Here, then, is an alternative:
Maybe they have the wrong man in their sight.
Maybe, after five years and nearly 500 losses, the Rays need to thank Chuck LaMar for his hard work, assure him he will receive his $1.5-million worth of paychecks the next two years and ask him to find another place to frown.
This suggestion is not offered lightly. It is serious business to say a man is not up to the task. But, then again, LaMar knows this as well as anyone.
He has fired one manager and has acknowledged McRae's job status is iffy. In five years, the coaching staff has seen four hitting instructors, three pitching coaches and three third-base coaches. LaMar has tossed dozens of players overboard and threatened more this week in New York.
At what point does an overhaul become overkill? They have changed managers, players and coaches and yet nothing, really, has changed.
Either you're happy with the direction of the team or you're not. If you're not, then fire the guy leading the way.
Perhaps the problem is larger than the general manager.
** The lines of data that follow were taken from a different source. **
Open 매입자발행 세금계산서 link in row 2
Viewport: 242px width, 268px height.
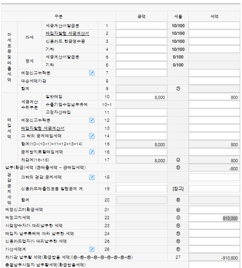coord(67,33)
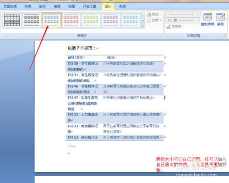The height and width of the screenshot is (183, 229).
Task: Select the purple banded table style
Action: click(x=111, y=20)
If you ever have worked for Vince Naimoli, you know this is probably true.
But that does not mean LaMar should not be expected to produce. Larry Rothschild was given an inferior collection of players and still was held accountable. McRae has been, too.
You can point at the payroll and say LaMar has not been given much to work with. You can point at the bleachers and say revenues are not what they should be. You can point to the owner's suite and say stability has no place there.
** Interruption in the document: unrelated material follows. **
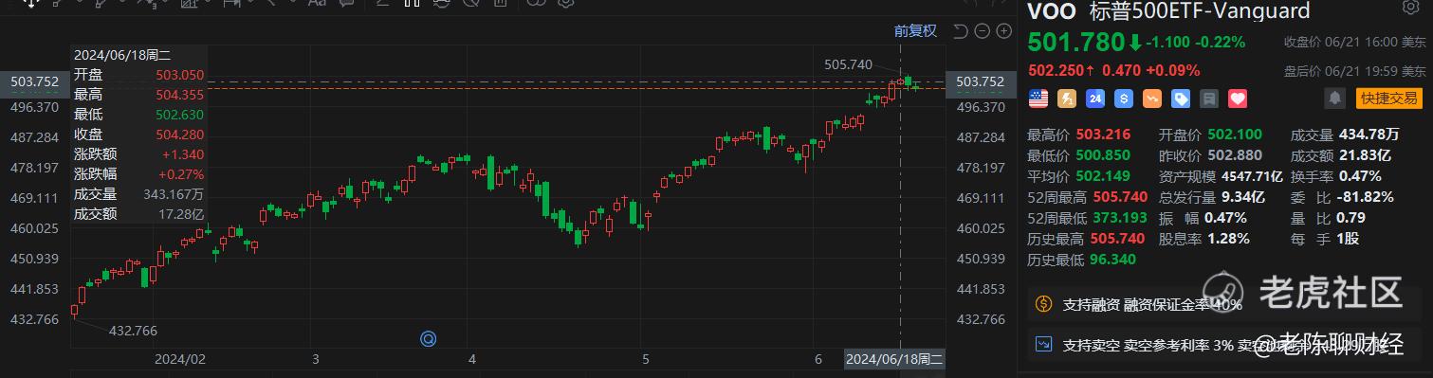
Task: Click 快捷交易 quick trade button
Action: (1388, 98)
If you are so inclined, you can even point to the heavens and wonder about the justice in Tony Saunders' broken arm, the calamity in minor-leaguers being shot, the happenstance of Josh Hamilton's auto accident.
Yet that does not excuse the complete lack of progress on the field.
The Rays will tell you hope is on the way. They will say the youngsters are developing and, in a couple of years, the results will be clear.
That is fine. It may even be dandy. But it is not enough.
The general manager for a small-market team has to be creative finding undervalued players and cannot afford mistakes shopping for high-priced players. LaMar has not succeeded on either count.
The debacles are well known. He gambled on Wilson Alvarez and lost badly. The same is true for Greg Vaughn. Juan Guzman, Vinny Castilla, Paul Sorrento and Kevin Stocker also were disasters. Not just mistakes. Disasters.
Between Vaughn, Alvarez, Guzman, Castilla, Matt White and Bobby Seay, the Rays have spent more than $100-million with practically zero return.
Even when they have a player with value, they often don't realize it. John Burkett was invited to camp as a non-roster player in 2000 and was released. He made the All-Star team four months later with the Braves.
Herbert Perry is playing third base for the Rangers, Cory Lidle is in the rotation for the Athletics, Quinton McCracken is in the outfield for the Diamondbacks. As for Bobby Abreu? We won't even go there.
Still, we will allow mistakes are possible. They are even to be expected. But LaMar has not balanced the mistakes with enough triumphs.
Where is Luis Gonzalez? Or Alfonso Soriano? The player who comes out of nowhere to hit 50 home runs or challenge for an MVP?
Who on this roster was a tremendous acquisition? Whom do you point to and say the Rays outsmarted everybody getting to that guy? Most of the promise on this team has to do with draft choices, and recently departed scouting director Dan Jennings was responsible for a lot of that.
Granted, LaMar has not had an easy job. Being a general manager is difficult enough without being squeezed by both a budget and a mercurial boss.
It cannot be easy when your mistakes are on television every night and the results in the boxscore every morning.
That being said, LaMar has had more than five years to get this right. Dean Taylor was fired as the GM in Milwaukee last week with fewer than three years on the job. The man who replaced him, Doug Melvin, was fired in Texas last year even though the team had won three division titles in his seven seasons.
Is it fair to blame LaMar for all that is wrong with the Rays?
But it was not fair to blame Rothschild or pitching coach Rick Williams or dozens of other former employees, either.
There have been enough fingers pointed in blame.
It's time for someone to accept responsibility.